I started playing Bridge accidental­ly. I was chairman of Canada Hall in the University of the West Indies in St Augustine, Trinidad, in the year 1970. This was the year of the Black Power revolution and the majority of students in the hall were from Barbados, Guyana and Jamaica. Most of them did not have the money or were not sure whether to return home and then come back to Trinidad if and when the situation was resolved. Some of us ended up playing cards in the common room. While now a threesome is something that many men consider the height of worldly sophistica­tion, for Bridge players, it is not a situation devoutly to be wished. Bridge is a game for four players or two twosomes. It is a game of partners and, as May West said, “Bridge is like sex. If you don’t have a good partner, you’d better have a good hand.”

Because I love cards and was willing to read about the game, something that Bridge shares with Chess, I was pounced upon by three desperate characters in search of a fourth. Then, I received a request from two younger boys who were learning Bridge and was drafted into an ongoing game with an Englishman who was teaching at a local secondary school. We became better and more fanatical about it and went through entire weekends without sleep. In fact, one night we were held at gunpoint by local ‘guerrillas’ in the back room of a shop and still continued to play the game afterwards. I have a Bridge programme on my computer, and when I feel the need to mull over some problem, I immerse myself in the world of what I consider the most fascinatin­g pastime in the world.

AVID PLAYERS: GATES, BUFFET

Bill Gates and Warren Buffet, two multibilli­onaires, are also avid bridge players and play together often. Buffet says, “Bridge is such a sensationa­l game that I wouldn’t mind being in jail if I had three cellmates who were decent players and who were willing to keep the game going 24 hours a day.” Gates insists, “Bridge is one of the last games in which the computer is not better.”

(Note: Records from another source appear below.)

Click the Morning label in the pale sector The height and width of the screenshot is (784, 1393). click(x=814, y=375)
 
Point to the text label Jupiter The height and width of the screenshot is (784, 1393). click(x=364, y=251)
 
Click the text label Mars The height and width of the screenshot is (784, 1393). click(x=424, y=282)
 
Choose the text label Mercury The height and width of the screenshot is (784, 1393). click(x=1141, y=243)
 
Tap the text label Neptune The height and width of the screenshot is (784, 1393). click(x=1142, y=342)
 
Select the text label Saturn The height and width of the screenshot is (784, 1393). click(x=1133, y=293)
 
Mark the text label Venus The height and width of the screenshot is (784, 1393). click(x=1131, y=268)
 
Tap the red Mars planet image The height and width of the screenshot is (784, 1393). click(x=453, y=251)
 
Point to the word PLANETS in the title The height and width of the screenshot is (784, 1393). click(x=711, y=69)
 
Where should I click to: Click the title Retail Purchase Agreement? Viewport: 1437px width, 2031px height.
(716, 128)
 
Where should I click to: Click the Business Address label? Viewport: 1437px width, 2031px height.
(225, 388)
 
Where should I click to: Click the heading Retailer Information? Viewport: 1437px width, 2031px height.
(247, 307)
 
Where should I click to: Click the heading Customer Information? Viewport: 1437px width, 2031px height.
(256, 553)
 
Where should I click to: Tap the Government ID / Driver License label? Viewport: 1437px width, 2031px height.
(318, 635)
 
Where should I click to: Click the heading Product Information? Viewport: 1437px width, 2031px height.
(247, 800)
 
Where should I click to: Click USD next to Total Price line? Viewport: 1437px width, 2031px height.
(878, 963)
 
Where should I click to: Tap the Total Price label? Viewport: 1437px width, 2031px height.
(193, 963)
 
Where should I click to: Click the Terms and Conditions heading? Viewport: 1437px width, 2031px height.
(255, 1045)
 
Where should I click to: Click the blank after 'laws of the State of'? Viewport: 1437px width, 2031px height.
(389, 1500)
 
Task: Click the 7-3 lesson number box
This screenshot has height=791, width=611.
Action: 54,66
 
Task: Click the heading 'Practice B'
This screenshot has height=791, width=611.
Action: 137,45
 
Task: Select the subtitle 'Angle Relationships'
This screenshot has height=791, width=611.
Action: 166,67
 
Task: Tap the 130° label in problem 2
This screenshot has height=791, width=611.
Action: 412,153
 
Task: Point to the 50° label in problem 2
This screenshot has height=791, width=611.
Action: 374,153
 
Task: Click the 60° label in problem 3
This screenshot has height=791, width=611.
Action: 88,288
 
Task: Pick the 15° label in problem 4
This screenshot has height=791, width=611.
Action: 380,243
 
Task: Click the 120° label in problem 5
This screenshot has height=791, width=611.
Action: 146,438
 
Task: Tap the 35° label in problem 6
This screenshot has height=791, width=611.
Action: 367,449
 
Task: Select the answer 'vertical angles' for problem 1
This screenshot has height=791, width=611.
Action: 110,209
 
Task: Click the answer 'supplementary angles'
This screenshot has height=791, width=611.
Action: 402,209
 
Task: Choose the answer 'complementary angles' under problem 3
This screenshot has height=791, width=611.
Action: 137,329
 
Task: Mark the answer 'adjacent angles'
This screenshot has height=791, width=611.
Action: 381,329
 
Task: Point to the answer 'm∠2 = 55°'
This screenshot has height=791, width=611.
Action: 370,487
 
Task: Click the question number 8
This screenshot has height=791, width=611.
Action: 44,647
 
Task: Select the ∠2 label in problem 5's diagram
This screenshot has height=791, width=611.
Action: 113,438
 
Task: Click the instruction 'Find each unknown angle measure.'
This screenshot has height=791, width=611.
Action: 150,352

Financial entreprene­ur, Malcolm Forbes, is sold on the value of the game, “Playing Bridge reflects intelligen­ce. It’s one of the really great pleasures of life. Anybody who’s missing Bridge is missing so much in life.” The problem is that while they and many more of us all play the game of Bridge for sport and recreation, we were astonished when the European Court of Justice ruled that Bridge is not a sport even when played competitiv­ely, because it lacks a “significan­t physical element.” I am not sure if the judges were ever at games, especially involving married couples, where the physical element was not just significan­t, but dominant. As one old Bridge joke goes, after dinner with a friend and his spouse, a man asked his wife, “Shall we all play a friendly game of cards?” His wife replied, “No, let’s play Bridge.”